● WHAT TO WORK ON: All lines from the opening of the data to the line containing "Impressum/Offenlegung (124, 2544)" must be returned unchanged, and only those lines.

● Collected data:
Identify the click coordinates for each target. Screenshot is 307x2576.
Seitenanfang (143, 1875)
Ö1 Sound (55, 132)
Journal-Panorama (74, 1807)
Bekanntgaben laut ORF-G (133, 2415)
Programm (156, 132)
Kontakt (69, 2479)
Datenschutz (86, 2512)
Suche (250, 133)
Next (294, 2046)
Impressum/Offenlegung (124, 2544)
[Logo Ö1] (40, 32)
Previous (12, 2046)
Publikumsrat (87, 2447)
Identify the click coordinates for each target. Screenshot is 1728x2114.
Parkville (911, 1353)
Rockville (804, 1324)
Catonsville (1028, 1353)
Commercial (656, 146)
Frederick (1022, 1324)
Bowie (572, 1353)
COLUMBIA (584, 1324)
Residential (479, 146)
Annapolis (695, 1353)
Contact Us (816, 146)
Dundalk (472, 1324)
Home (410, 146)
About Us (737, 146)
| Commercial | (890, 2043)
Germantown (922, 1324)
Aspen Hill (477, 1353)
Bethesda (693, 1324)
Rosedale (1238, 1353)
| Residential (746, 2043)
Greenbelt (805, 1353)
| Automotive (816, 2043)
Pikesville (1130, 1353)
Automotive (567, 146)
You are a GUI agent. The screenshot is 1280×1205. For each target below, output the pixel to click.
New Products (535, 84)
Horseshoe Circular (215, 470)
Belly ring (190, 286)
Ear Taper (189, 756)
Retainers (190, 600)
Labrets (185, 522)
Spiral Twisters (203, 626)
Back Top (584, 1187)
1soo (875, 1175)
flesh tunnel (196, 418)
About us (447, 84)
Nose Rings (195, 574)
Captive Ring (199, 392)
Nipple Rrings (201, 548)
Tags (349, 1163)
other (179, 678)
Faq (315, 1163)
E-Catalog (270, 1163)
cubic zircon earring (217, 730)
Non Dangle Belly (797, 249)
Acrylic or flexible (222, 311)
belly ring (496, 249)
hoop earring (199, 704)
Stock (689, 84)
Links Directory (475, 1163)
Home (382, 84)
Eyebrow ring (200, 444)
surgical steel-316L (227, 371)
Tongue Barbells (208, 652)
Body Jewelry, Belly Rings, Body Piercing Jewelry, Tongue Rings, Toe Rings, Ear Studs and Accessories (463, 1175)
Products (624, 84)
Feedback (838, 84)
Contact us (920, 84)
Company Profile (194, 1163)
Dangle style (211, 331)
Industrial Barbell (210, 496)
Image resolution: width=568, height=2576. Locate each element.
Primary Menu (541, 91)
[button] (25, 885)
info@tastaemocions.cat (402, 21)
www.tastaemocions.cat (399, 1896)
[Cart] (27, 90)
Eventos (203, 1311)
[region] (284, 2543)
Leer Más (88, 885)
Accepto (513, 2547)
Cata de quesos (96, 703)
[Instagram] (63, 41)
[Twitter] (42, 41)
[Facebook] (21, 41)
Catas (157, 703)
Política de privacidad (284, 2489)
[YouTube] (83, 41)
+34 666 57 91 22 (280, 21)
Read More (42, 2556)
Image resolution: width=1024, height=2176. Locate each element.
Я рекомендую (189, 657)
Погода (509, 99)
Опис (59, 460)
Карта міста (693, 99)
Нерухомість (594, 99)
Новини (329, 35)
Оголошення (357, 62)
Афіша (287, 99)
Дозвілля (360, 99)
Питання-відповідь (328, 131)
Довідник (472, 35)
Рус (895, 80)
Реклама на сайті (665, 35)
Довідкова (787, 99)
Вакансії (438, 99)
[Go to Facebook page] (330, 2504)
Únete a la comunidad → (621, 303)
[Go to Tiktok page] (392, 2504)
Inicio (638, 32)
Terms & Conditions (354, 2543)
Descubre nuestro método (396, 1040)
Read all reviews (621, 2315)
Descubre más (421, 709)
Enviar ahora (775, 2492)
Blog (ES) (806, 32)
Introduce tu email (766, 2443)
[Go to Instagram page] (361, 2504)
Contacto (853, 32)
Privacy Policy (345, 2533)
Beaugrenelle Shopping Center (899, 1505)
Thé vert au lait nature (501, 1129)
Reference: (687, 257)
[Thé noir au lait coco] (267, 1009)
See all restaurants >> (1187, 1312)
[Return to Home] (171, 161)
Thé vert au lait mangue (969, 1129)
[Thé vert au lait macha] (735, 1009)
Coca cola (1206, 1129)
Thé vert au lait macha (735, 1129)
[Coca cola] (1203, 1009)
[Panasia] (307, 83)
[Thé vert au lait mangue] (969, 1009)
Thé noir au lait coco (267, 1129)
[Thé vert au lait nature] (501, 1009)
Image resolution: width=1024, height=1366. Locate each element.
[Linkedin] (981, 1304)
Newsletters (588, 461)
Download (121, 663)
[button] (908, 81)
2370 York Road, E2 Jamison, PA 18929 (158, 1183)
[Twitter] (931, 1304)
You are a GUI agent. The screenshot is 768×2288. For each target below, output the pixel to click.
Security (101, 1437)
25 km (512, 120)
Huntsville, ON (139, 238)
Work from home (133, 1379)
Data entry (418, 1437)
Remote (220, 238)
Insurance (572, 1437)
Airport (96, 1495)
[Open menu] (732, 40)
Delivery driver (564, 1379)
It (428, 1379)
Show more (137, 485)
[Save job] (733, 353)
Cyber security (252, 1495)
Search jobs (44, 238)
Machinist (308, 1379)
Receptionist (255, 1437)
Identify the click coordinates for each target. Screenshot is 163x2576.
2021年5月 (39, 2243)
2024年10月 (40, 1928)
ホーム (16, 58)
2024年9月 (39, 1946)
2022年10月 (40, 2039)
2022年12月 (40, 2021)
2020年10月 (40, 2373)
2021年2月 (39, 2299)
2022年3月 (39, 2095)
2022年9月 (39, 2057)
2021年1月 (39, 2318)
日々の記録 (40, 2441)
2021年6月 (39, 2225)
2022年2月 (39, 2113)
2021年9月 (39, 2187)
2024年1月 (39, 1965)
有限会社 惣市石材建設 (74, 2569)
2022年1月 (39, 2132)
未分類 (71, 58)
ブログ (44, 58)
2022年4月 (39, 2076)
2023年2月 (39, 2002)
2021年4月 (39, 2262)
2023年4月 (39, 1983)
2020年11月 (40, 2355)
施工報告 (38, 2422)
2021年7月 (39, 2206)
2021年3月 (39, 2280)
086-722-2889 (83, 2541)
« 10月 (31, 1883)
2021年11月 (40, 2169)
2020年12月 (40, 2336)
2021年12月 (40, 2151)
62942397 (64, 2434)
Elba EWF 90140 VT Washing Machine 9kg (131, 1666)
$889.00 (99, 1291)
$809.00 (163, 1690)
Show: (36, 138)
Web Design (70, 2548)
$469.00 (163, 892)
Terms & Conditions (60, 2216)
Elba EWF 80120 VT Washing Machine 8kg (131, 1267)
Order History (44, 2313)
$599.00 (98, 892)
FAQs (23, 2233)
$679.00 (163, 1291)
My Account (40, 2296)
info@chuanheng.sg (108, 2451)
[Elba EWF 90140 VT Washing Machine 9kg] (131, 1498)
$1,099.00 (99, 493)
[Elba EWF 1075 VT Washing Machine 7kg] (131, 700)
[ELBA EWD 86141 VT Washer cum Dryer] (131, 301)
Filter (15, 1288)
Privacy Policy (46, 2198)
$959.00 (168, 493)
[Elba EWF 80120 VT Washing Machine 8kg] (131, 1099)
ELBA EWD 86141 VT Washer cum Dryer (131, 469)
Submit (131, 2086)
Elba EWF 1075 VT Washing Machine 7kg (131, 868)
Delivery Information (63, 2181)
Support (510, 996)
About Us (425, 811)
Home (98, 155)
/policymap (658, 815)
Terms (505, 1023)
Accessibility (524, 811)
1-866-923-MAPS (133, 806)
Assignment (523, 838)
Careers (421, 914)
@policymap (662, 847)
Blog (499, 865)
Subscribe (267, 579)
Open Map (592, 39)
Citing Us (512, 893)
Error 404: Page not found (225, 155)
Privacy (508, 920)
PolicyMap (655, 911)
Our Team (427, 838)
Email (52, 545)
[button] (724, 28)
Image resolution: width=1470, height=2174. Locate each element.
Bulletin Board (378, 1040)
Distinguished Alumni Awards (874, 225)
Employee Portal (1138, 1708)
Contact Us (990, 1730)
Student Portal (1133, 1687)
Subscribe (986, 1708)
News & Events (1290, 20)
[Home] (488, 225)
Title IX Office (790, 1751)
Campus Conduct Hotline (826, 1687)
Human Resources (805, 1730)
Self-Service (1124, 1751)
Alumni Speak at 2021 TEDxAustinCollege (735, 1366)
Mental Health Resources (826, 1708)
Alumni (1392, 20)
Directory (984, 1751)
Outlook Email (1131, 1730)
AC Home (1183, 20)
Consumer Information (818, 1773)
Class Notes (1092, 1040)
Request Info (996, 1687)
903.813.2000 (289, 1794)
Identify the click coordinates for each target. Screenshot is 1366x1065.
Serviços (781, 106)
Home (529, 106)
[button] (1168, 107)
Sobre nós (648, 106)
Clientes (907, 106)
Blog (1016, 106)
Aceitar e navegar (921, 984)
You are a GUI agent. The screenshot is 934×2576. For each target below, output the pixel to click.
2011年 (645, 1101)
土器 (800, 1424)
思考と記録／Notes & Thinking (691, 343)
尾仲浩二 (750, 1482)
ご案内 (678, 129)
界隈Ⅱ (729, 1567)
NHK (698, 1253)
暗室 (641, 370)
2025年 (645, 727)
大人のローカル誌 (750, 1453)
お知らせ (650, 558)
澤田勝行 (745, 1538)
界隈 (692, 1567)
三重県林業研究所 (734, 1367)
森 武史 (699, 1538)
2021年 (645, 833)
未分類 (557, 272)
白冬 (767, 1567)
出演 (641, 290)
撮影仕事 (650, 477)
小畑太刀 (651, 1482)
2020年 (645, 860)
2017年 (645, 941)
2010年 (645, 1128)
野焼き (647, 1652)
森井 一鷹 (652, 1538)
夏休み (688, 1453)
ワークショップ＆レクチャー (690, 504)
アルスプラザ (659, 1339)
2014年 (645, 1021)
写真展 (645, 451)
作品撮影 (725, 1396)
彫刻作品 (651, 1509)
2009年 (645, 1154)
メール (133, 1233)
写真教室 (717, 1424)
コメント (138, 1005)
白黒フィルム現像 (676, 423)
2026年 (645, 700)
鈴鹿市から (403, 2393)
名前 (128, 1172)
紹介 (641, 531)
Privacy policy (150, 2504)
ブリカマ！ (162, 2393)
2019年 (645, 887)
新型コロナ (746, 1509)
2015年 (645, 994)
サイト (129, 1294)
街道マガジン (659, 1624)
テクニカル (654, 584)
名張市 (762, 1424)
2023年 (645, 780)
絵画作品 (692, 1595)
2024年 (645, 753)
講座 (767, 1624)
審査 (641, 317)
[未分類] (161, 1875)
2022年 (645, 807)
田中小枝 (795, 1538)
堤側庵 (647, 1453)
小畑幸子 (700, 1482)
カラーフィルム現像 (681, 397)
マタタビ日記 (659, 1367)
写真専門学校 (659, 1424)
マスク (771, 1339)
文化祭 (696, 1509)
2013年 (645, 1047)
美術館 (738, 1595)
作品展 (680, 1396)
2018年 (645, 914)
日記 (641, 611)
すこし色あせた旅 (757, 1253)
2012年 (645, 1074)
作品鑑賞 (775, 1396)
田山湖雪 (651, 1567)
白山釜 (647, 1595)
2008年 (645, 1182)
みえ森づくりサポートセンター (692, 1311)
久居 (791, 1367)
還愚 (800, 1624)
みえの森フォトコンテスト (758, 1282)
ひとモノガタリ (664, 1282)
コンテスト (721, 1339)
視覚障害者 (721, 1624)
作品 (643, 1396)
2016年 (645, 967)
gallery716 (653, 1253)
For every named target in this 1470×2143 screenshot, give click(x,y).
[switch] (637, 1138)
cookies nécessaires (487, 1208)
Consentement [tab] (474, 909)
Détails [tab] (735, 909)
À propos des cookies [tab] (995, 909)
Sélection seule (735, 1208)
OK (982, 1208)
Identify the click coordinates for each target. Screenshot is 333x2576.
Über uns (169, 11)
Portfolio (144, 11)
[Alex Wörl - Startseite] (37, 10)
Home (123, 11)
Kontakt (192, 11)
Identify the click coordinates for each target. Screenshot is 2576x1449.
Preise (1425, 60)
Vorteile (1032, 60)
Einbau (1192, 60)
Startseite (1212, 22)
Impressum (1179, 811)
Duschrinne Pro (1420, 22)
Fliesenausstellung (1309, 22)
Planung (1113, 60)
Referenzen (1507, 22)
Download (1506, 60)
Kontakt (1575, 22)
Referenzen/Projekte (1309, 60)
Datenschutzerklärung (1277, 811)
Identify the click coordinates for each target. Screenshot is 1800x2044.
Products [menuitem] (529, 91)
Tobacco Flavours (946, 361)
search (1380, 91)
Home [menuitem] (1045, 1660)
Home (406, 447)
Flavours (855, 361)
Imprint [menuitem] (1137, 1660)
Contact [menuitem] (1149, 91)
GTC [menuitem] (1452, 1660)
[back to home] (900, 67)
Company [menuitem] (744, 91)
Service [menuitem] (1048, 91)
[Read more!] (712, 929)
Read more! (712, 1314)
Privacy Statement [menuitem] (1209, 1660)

● REPLY TO THE TASK:
Identify the click coordinates for each target. Screenshot is 307x2576.
Seitenanfang (143, 1875)
Ö1 Sound (55, 132)
Journal-Panorama (74, 1807)
Bekanntgaben laut ORF-G (133, 2415)
Programm (156, 132)
Kontakt (69, 2479)
Datenschutz (86, 2512)
Suche (250, 133)
Next (294, 2046)
Impressum/Offenlegung (124, 2544)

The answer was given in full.